== Work instruction ==
In the entries below, which lines run from the one containing "INTERNATIONAL New (538, 464)" to the one containing "National (156, 106)"? Copy exactly those lines, ends included, and no others.

━━━━━━━━━━━━━━━━

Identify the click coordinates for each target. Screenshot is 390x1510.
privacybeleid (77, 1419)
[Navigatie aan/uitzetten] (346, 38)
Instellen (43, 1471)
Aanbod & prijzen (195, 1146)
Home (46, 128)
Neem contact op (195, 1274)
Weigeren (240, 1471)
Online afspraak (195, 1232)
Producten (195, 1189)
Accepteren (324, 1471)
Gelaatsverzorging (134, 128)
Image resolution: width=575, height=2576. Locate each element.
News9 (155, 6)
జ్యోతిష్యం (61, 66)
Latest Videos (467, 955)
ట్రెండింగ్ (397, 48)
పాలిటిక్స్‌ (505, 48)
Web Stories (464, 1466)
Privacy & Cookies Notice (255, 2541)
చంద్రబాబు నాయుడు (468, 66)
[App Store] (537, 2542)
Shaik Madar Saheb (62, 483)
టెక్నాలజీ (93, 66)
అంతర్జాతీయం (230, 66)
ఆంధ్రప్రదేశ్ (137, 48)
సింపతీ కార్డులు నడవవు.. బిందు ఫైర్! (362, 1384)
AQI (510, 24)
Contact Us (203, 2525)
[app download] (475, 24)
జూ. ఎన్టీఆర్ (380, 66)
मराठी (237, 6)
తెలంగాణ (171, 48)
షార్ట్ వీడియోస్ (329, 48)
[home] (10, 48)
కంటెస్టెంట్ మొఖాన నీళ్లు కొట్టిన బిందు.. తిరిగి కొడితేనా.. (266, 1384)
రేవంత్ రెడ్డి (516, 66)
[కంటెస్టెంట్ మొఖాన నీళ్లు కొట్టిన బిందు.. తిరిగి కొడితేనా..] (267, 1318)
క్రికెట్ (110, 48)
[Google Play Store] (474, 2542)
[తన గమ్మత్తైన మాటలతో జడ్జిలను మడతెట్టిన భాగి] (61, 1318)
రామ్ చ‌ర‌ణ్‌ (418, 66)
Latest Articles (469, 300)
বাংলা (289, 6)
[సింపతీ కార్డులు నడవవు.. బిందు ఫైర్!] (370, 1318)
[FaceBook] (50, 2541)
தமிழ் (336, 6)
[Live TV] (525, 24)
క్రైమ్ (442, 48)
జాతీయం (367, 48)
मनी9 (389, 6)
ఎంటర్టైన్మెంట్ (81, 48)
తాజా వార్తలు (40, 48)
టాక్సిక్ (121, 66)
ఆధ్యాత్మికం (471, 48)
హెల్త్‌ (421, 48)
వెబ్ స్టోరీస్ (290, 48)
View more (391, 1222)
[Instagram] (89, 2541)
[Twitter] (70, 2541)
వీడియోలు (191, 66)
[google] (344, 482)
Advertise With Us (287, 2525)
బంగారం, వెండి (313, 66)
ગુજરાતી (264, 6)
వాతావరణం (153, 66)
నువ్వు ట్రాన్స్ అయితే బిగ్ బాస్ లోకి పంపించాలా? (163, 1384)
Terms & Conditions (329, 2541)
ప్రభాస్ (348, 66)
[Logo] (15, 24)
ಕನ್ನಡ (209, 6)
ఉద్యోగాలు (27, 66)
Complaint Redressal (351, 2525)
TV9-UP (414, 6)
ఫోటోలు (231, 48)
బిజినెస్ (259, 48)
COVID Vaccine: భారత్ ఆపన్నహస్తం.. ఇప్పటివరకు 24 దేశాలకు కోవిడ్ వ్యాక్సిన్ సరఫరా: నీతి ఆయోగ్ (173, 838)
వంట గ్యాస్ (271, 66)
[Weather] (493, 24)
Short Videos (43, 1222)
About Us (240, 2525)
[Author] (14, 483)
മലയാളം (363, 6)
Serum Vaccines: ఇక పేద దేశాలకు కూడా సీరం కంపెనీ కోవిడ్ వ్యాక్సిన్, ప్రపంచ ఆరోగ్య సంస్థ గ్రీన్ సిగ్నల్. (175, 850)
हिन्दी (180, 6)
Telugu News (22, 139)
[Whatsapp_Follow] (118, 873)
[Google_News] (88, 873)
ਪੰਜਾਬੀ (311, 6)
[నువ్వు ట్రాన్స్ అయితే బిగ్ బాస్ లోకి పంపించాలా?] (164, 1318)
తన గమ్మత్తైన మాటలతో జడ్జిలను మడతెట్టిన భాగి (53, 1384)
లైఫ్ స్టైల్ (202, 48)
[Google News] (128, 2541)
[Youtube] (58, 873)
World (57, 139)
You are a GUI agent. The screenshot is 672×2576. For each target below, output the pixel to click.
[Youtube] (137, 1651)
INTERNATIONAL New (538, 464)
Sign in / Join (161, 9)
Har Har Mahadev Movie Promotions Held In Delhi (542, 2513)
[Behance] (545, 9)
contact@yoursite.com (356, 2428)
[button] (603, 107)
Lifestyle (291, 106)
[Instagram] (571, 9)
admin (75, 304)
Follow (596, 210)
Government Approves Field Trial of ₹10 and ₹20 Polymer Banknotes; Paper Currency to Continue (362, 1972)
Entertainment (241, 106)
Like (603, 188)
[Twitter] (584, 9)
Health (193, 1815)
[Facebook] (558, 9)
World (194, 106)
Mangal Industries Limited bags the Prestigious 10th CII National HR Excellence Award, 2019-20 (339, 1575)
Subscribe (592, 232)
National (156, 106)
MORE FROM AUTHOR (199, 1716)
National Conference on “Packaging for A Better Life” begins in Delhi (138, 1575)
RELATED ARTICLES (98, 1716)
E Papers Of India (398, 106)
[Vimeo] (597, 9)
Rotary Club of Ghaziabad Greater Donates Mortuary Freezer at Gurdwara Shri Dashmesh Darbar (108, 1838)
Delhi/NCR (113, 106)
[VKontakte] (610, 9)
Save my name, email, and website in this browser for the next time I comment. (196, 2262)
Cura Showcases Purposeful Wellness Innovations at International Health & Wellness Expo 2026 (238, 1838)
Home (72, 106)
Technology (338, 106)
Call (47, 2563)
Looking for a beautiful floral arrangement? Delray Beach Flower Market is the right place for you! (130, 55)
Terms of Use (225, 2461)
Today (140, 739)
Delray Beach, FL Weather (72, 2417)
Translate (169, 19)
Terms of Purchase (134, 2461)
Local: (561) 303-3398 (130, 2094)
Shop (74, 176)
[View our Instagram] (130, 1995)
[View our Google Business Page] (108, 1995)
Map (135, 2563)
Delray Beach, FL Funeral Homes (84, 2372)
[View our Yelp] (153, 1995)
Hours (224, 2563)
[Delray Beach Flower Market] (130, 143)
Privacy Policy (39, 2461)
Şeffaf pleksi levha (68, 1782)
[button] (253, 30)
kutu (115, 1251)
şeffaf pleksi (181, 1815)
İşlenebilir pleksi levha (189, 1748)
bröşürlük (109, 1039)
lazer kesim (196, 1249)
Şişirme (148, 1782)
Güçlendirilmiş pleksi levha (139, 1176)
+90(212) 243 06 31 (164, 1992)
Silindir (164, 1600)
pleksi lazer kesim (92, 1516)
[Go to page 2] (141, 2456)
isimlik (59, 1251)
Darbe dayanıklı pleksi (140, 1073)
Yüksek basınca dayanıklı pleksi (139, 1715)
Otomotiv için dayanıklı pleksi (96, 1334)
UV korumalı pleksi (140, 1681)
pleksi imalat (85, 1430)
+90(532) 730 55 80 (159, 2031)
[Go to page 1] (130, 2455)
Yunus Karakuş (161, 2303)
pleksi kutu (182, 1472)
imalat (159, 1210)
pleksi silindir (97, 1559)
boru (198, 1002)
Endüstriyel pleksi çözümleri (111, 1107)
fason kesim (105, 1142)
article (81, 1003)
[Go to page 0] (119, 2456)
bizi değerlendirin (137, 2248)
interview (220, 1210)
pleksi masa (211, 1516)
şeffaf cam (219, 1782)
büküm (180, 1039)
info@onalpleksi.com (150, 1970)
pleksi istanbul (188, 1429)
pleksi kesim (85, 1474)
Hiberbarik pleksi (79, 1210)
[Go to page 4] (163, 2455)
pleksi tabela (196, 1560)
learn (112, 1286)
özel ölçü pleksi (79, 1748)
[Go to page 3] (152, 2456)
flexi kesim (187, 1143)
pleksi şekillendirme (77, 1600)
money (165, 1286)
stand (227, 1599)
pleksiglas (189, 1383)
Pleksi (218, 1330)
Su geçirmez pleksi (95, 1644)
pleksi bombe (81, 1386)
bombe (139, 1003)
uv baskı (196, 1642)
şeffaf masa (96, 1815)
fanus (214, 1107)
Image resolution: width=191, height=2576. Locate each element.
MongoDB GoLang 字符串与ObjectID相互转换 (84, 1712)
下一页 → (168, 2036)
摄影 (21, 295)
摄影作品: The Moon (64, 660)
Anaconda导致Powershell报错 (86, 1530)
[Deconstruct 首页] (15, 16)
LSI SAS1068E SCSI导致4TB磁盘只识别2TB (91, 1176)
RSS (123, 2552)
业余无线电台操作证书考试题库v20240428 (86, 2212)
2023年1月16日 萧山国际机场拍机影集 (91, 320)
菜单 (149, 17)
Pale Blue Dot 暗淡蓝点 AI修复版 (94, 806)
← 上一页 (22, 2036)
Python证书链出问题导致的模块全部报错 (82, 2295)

━━━━━━━━━━━━━━━━

== Exercise answer ==
INTERNATIONAL New (538, 464)
Sign in / Join (161, 9)
Har Har Mahadev Movie Promotions Held In Delhi (542, 2513)
[Behance] (545, 9)
contact@yoursite.com (356, 2428)
[button] (603, 107)
Lifestyle (291, 106)
[Instagram] (571, 9)
admin (75, 304)
Follow (596, 210)
Government Approves Field Trial of ₹10 and ₹20 Polymer Banknotes; Paper Currency to Continue (362, 1972)
Entertainment (241, 106)
Like (603, 188)
[Twitter] (584, 9)
Health (193, 1815)
[Facebook] (558, 9)
World (194, 106)
Mangal Industries Limited bags the Prestigious 10th CII National HR Excellence Award, 2019-20 (339, 1575)
Subscribe (592, 232)
National (156, 106)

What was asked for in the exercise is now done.